(Stored data)

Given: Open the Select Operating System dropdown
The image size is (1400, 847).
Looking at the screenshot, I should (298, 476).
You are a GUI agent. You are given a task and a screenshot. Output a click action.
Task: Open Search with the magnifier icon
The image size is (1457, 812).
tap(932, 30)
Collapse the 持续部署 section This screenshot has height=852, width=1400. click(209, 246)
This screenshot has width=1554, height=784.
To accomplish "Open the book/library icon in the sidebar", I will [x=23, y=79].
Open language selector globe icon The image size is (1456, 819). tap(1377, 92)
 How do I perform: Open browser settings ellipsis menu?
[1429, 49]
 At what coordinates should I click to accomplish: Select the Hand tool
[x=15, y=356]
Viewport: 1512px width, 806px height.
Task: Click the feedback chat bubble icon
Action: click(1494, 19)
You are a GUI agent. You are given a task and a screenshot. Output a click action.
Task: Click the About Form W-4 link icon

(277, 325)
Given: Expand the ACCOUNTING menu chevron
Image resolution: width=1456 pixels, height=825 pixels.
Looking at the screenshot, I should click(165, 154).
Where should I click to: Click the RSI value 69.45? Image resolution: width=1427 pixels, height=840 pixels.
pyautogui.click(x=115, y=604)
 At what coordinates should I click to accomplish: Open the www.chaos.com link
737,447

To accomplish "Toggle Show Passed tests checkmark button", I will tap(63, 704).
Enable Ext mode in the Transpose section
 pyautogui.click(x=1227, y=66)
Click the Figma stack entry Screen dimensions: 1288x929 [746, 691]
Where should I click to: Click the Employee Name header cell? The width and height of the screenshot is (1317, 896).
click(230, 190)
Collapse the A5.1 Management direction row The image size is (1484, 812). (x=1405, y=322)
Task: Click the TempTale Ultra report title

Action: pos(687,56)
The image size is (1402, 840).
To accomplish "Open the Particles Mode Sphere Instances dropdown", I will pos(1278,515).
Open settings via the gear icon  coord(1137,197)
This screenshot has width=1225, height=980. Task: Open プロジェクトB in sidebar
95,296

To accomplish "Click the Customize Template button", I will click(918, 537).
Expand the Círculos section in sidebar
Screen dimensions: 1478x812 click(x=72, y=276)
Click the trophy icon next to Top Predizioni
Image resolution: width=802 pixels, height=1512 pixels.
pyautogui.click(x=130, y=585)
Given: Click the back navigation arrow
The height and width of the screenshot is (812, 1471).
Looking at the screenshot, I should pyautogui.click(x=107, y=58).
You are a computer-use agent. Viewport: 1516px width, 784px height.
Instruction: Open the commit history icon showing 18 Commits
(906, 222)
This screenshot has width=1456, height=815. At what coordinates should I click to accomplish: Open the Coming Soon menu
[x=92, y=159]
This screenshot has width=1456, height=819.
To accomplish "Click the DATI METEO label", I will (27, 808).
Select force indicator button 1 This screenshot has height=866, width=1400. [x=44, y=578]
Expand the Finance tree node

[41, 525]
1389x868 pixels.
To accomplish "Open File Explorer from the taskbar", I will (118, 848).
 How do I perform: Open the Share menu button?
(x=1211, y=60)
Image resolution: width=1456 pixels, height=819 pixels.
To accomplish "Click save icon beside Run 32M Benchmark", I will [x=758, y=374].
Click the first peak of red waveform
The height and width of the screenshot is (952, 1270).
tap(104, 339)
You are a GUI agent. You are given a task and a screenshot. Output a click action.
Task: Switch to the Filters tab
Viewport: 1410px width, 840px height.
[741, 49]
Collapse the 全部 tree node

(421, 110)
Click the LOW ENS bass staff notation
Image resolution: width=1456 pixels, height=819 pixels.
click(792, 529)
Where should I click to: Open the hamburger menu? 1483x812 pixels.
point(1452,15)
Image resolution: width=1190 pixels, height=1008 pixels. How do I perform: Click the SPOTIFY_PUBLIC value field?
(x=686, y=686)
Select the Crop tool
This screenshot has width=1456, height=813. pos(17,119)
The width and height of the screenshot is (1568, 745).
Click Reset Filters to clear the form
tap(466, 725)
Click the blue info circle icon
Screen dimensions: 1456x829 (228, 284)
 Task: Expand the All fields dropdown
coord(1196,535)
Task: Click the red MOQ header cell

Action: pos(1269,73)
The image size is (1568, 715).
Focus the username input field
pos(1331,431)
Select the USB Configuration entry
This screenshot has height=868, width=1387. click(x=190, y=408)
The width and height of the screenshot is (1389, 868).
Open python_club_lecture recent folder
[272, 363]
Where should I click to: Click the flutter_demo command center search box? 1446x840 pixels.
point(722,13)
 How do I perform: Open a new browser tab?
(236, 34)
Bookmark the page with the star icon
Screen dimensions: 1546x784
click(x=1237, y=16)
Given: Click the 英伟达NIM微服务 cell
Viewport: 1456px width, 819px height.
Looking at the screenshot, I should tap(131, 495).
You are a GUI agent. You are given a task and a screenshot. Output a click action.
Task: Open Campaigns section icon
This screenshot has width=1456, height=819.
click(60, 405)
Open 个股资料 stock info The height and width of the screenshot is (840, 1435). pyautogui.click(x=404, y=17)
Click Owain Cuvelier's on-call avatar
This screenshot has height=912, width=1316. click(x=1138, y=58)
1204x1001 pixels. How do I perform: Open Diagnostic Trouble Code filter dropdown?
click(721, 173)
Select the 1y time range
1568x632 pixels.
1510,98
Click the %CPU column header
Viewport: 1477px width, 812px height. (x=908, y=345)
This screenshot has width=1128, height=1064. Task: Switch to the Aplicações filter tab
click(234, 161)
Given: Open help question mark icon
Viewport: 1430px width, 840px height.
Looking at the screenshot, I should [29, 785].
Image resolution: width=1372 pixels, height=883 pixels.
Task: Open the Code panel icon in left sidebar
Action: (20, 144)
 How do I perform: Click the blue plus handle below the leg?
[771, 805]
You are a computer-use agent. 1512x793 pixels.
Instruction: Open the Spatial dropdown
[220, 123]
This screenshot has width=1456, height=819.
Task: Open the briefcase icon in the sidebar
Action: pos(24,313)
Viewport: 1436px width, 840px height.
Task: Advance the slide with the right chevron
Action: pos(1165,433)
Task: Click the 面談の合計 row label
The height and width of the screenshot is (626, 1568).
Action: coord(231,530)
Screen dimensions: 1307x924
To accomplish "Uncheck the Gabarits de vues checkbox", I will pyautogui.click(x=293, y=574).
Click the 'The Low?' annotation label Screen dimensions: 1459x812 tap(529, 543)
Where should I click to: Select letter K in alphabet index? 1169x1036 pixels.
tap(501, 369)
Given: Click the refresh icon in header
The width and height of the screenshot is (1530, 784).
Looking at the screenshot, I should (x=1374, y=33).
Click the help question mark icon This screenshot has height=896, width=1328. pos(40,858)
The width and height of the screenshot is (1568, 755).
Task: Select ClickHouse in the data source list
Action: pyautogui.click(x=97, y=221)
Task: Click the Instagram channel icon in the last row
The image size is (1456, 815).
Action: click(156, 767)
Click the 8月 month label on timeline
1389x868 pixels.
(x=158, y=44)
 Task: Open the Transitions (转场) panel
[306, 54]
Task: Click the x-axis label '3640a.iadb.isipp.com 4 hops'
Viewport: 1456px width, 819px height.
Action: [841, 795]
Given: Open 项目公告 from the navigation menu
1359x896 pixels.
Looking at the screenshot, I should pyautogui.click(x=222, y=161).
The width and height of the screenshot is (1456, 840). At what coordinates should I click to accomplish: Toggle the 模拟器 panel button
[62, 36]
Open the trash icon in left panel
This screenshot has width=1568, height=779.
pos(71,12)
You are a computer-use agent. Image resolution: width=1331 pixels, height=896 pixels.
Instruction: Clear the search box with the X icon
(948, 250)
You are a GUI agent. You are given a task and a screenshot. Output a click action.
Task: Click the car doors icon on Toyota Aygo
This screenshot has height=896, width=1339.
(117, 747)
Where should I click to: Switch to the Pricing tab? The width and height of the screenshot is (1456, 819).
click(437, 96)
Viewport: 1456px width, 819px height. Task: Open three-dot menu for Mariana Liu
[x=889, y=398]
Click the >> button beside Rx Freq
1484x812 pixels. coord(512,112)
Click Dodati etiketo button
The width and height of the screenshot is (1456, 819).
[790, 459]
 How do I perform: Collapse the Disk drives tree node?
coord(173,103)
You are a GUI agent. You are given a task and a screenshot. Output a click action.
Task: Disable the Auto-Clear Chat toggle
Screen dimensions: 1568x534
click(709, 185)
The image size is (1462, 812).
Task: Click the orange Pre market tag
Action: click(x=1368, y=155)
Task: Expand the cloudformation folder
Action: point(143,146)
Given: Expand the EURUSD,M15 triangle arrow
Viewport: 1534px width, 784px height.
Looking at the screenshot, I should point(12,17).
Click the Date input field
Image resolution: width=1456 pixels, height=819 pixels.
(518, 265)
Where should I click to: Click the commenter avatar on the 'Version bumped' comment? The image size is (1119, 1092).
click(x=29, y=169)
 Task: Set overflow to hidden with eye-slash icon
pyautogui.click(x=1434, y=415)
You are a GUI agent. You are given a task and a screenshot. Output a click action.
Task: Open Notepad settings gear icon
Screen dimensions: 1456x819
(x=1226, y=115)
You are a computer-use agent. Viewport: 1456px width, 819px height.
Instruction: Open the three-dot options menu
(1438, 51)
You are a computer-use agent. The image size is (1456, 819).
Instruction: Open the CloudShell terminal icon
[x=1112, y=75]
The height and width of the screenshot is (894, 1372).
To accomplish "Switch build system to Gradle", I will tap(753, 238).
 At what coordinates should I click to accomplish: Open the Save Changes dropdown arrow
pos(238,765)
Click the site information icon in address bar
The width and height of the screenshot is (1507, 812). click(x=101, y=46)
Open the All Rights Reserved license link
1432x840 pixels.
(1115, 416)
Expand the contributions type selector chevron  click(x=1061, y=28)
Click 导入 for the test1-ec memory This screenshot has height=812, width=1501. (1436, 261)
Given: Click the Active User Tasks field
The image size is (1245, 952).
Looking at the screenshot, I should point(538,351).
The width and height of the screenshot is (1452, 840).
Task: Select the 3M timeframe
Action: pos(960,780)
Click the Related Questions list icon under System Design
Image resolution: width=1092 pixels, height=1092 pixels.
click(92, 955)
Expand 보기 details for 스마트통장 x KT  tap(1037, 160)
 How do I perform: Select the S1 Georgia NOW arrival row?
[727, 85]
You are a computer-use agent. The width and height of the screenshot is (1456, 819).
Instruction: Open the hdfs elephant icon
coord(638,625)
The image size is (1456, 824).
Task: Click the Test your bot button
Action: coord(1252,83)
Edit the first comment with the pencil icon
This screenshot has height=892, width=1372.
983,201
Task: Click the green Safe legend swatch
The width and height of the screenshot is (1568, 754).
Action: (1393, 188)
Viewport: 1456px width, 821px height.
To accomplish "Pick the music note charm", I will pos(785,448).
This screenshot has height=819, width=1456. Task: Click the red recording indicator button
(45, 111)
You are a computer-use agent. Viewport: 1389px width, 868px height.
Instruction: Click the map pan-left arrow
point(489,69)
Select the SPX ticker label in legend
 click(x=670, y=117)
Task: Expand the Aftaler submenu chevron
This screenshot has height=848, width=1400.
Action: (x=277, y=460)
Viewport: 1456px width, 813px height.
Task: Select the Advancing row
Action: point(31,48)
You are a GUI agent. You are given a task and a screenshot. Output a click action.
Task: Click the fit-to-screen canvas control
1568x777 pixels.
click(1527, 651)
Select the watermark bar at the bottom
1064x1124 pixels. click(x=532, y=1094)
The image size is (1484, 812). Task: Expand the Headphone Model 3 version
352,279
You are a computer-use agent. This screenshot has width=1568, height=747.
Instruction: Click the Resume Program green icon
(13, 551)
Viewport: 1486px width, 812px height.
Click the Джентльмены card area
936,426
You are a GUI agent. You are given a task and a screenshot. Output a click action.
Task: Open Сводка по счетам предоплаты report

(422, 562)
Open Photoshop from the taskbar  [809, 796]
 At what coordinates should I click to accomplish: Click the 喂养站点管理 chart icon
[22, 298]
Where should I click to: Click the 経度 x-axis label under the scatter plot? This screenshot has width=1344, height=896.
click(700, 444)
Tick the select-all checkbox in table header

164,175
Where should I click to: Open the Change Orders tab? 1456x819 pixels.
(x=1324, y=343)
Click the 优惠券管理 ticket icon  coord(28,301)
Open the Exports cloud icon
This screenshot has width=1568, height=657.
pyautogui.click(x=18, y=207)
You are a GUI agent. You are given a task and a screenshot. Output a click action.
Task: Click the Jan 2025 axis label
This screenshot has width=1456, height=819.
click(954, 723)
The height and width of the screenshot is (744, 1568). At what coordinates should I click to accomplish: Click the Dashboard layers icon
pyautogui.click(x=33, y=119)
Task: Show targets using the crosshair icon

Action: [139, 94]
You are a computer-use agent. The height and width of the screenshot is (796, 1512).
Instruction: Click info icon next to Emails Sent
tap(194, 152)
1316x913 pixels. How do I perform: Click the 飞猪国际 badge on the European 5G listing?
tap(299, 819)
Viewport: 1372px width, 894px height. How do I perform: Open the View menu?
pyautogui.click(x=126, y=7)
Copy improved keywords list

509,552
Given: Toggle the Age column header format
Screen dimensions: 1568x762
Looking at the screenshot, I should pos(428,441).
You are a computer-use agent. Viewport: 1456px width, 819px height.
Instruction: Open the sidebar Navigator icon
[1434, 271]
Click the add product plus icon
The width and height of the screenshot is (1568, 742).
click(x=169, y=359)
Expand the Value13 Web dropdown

• **What to work on**: Could you return exactly the lines above from the line with "The image size is (1568, 715)." to the line with "Given: Click the 英伟达NIM微服务 cell", both included, and nothing else?

• **Response below**:
The image size is (1568, 715).
Focus the username input field
pos(1331,431)
Select the USB Configuration entry
This screenshot has height=868, width=1387. click(x=190, y=408)
The width and height of the screenshot is (1389, 868).
Open python_club_lecture recent folder
[272, 363]
Where should I click to: Click the flutter_demo command center search box? 1446x840 pixels.
point(722,13)
 How do I perform: Open a new browser tab?
(236, 34)
Bookmark the page with the star icon
Screen dimensions: 1546x784
click(x=1237, y=16)
Given: Click the 英伟达NIM微服务 cell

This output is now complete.